Montana researcher develops a mobile biomass gasifier.
By Anna Austin | April 29, 2011

Utilizing a design pioneered by downdraft gasification system developer Community Power Corp., Montana researcher Brian Kerns has developed a mobile biomass gasifier, after collaborating with the company to integrate their design with his own ideas.


So far, his work has resulted in a 25-kilowatt per hour system that can easily be transported to areas where there is a need to manage woody biomass waste, such as pine beetle-killed wood. “Instead of gathering the biomass materials and bringing them to a centralized plant, which is the norm, we wanted to do the opposite,” Kerns says.
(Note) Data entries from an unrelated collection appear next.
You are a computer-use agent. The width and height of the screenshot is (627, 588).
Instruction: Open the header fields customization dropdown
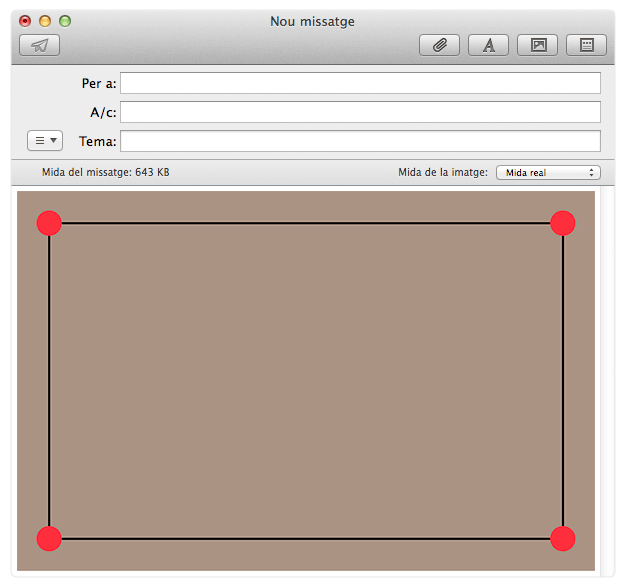coord(45,141)
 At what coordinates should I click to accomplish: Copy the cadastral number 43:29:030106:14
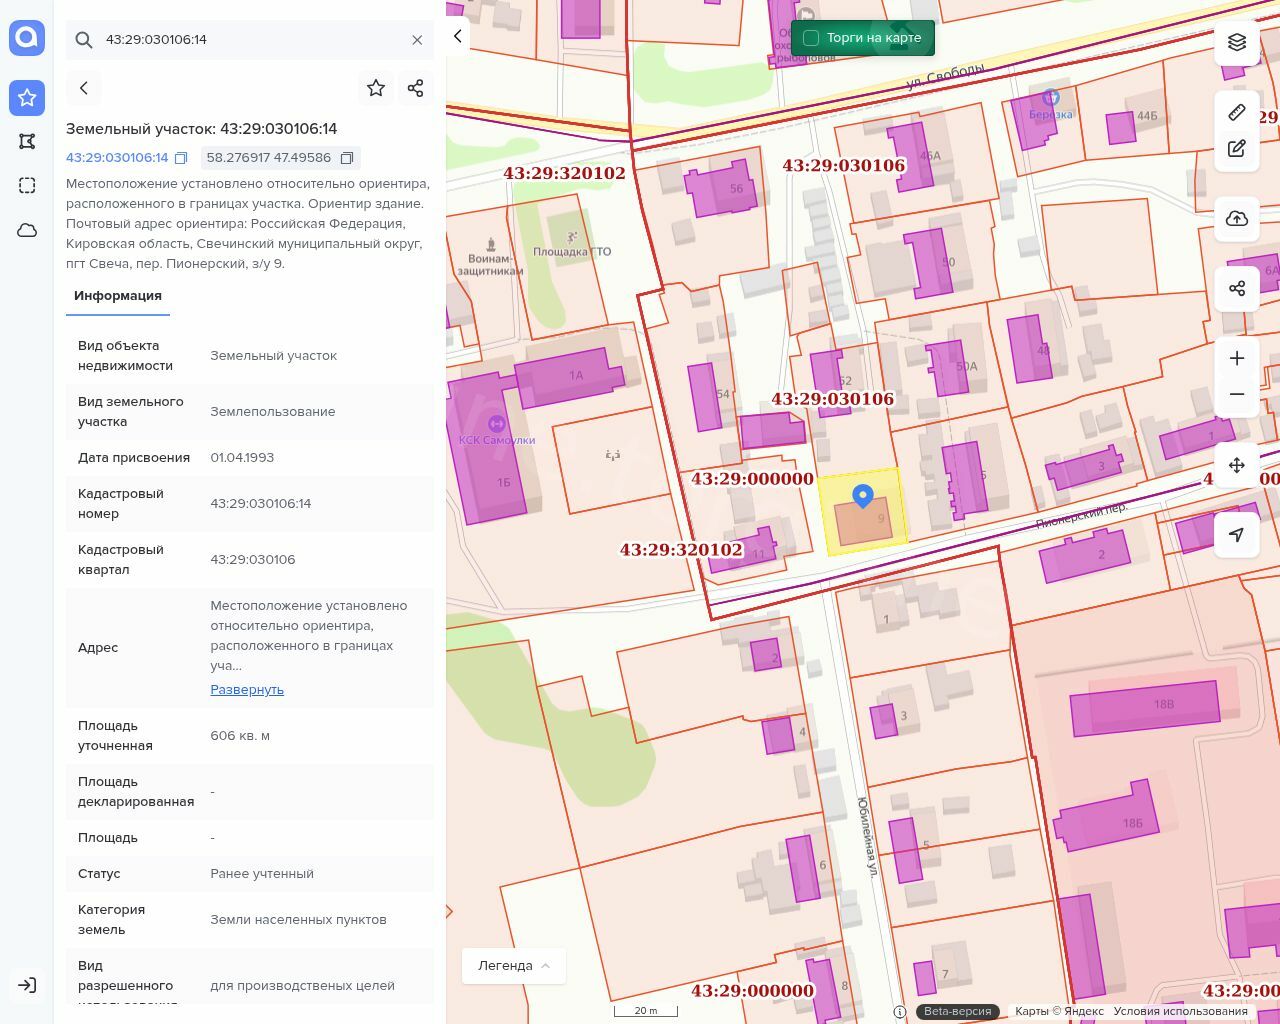(181, 158)
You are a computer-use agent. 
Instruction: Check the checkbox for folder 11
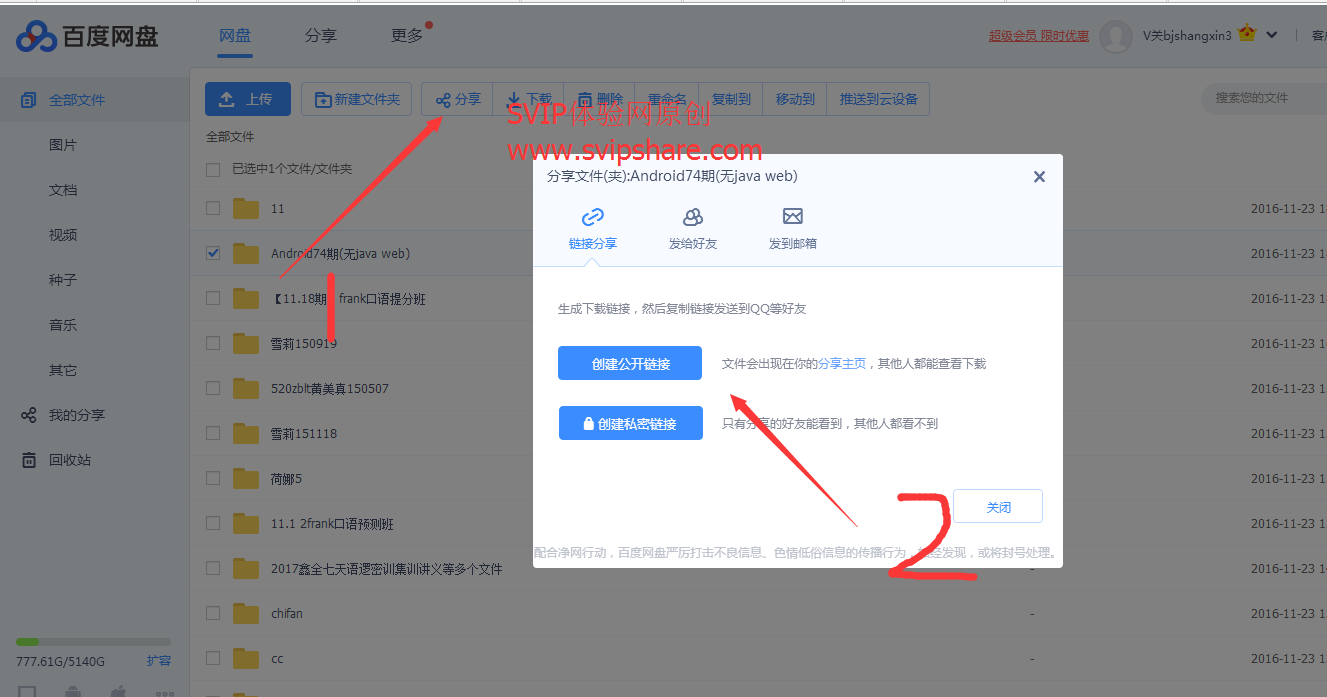coord(213,208)
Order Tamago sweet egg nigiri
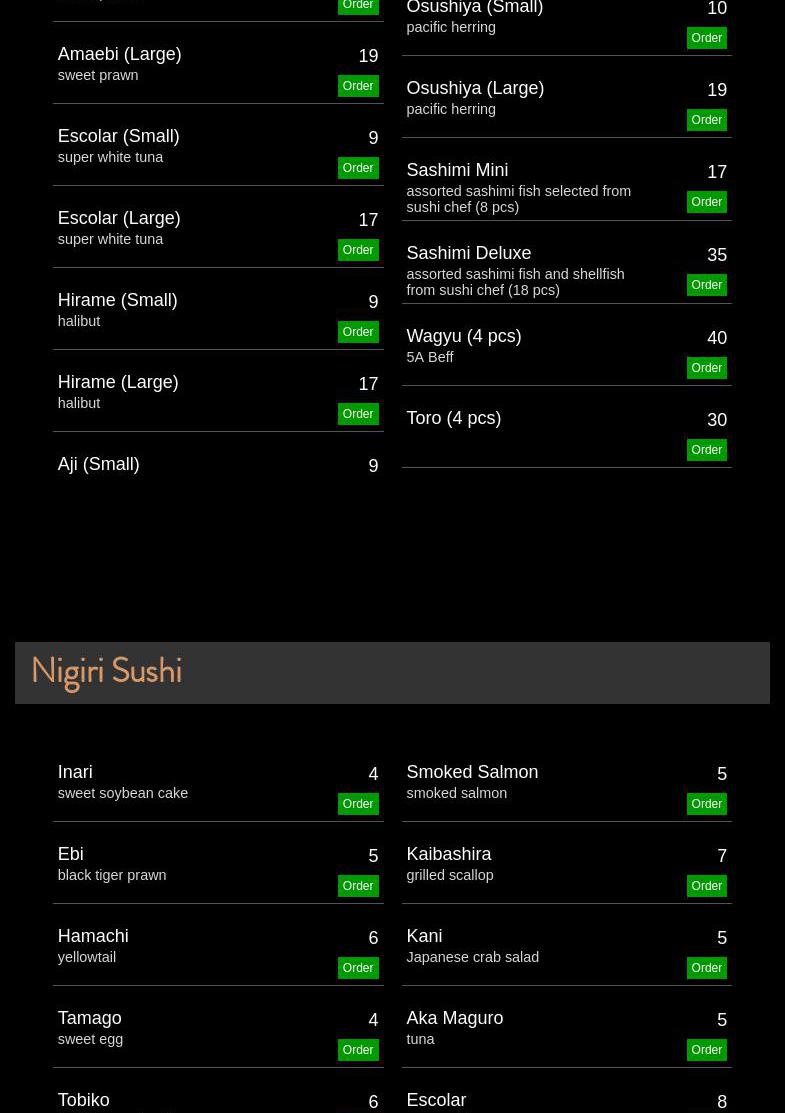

That strategy provides several benefits, including avoiding feedstock transportation and storage costs.
The system, which is enclosed on a semi-trailer platform, can be set up and running within an hour.
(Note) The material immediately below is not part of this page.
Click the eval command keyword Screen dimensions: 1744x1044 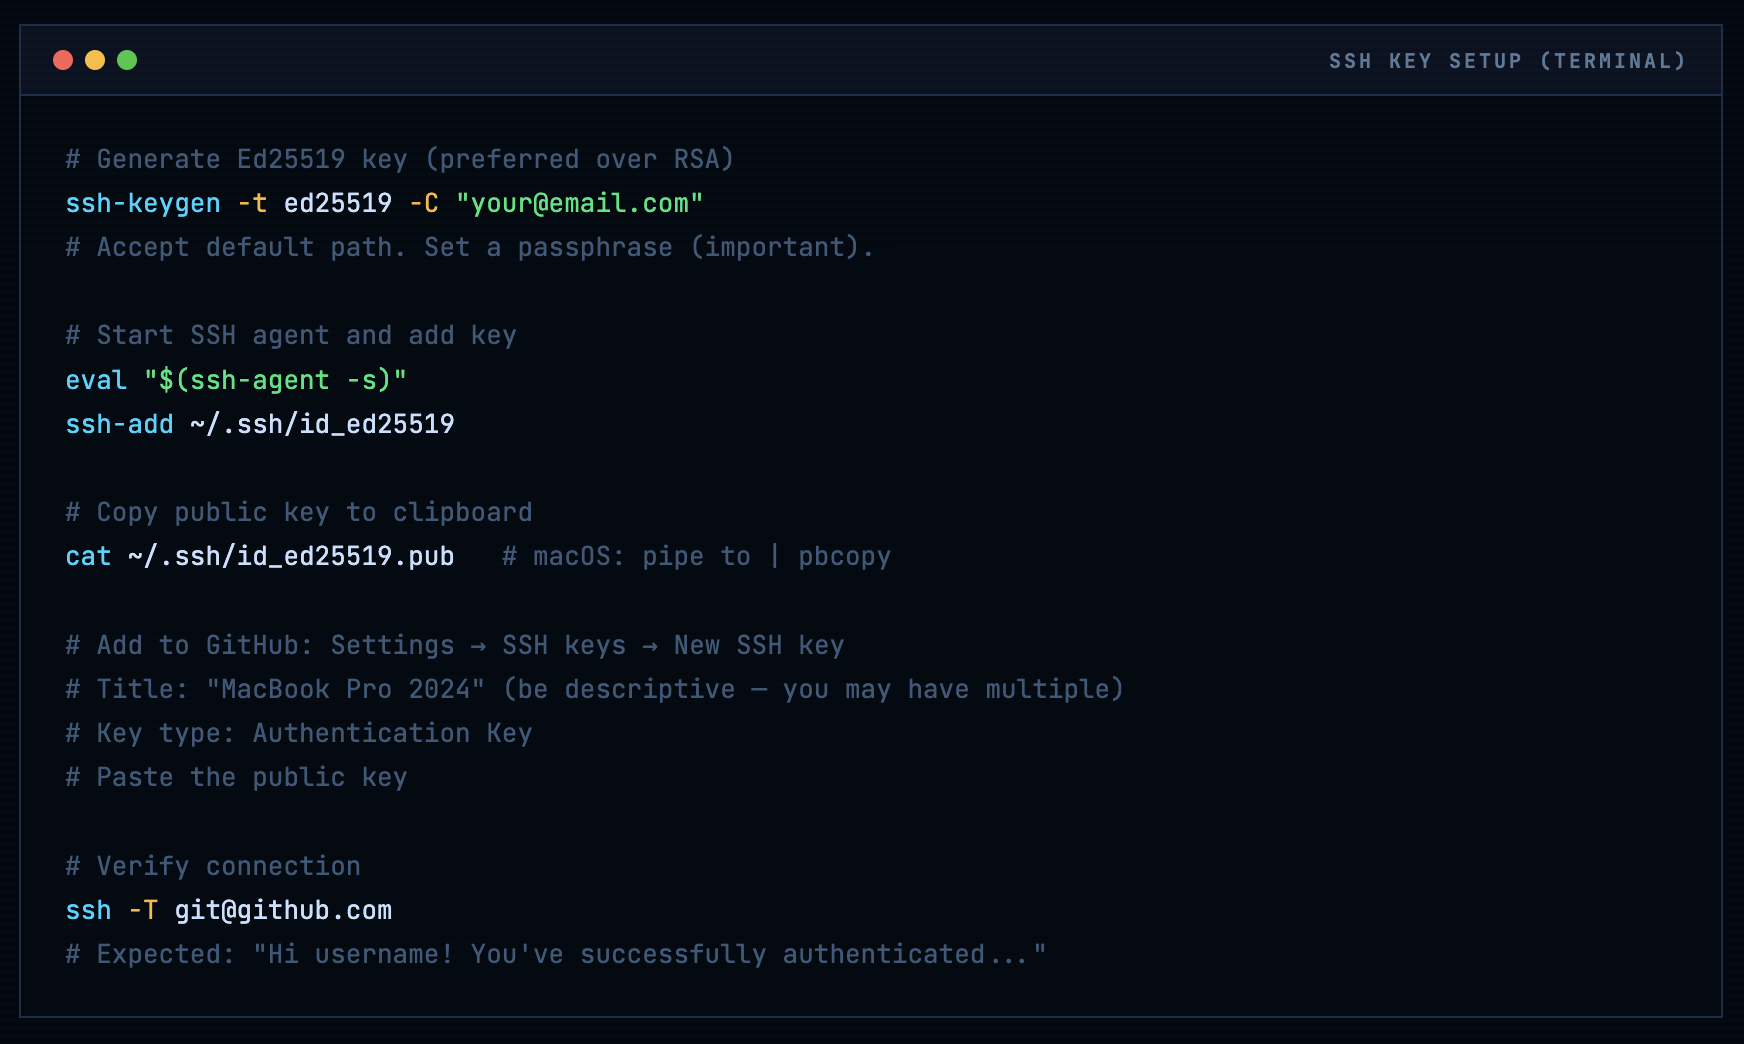(96, 381)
“It’s a quick, nimble and flexible system,” Kerns says. And though it sounds simple, actual development wasn’t easy. “Even though CPC has been building these things for 15 years, it was a significant challenge to modify and condense it so it fits adequately, and so that the weights and balances were such that it could easily move down the road.” 


In a recent demonstration, Kerns gasified pine beetle wood, which is a growing problem in some Western states such as Montana and Colorado, as well as in areas north into British Columbia and Alberta, Canada. “While some of the pine beetle wood is useful as logs, a lot of it is smaller in diameter and is wasted,” Kerns says.
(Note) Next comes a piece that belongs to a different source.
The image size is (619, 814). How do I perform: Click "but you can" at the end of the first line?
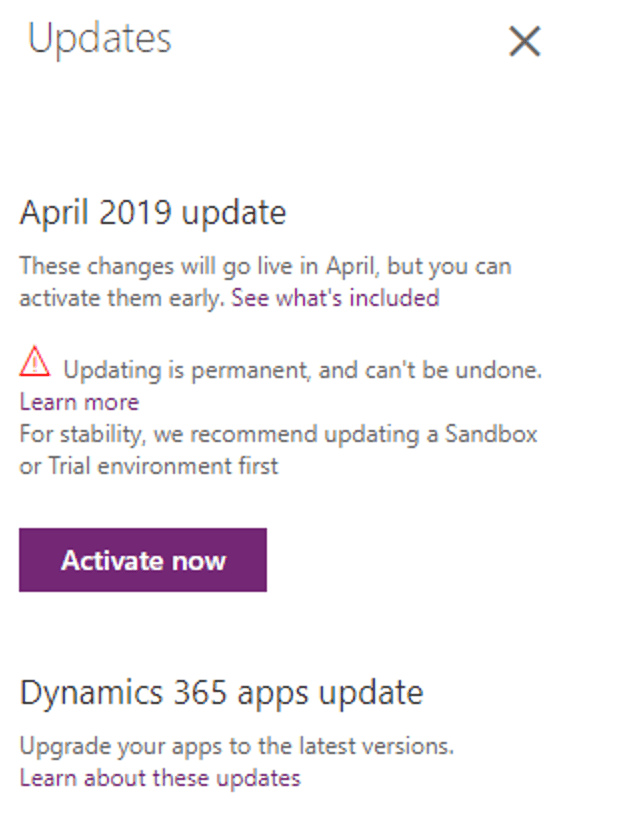point(450,267)
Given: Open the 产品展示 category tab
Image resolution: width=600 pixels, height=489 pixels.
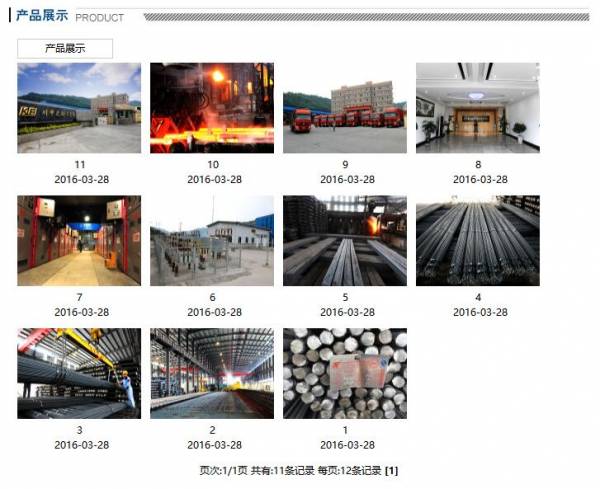Looking at the screenshot, I should point(65,48).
Before the feedstock is fed into the system, it must be chipped. “During our last demonstration, we had a chipper set up and a conduit from the chipper into the enclosed trailer,” Kerns says.


Pine beetle-killed wood is typically dry, around 35 to 40 percent moisture, Kerns says. The material must be at about 10 percent moisture to be gasified, but drying doesn’t have to be done separately. The ambient air in the system that cools the producer gas also dries the feedstock before it undergoes the gasification process. “The CHP (combined-heat-and-power) system recovers the waste heat and uses it to dry the feedstock as it’s running,” Kerns explains.


After the gasification process, the power produced is plugged directly into the grid.


Kern’s next goal is to scale the system up to an economical level. “We’d like to try to figure out the parameters that would make it pencil out,” he said. “It would probably need to be of a size somewhere north of 200 kilowatts.”


Bringing the system up to that scale while keeping it mobile could prove to be a challenge, he notes. “As you start upsizing, you’re talking about more weight and larger pieces of equipment, so it’s a difficult balancing act. It would have to be able to process a lot of wood fairly quickly while producing a lot of electricity, and relatively cheaply.”


Kerns is now seeking a second round of funding from federal or state agencies in order to keep the project going, and to figure out what the next stage is to make the mobile gasifier a commercial reality.

 

1 Responses

  1. Ashwin Ravikumar

    2011-05-02

    1

    Interesting stuff, however I should let you know that it doesn't make sense to say "25 kilowatts per hour." A kilowatt is equal to 1000 Watts, or 1000 Joules per second. This system has a maximum output of 25,000 Watts, or 25,000 joules per second. When people talk about "kilowatt-hours," they refer to the amount of energy generated (or used) by a 1-kilowatt device over the course of one hour.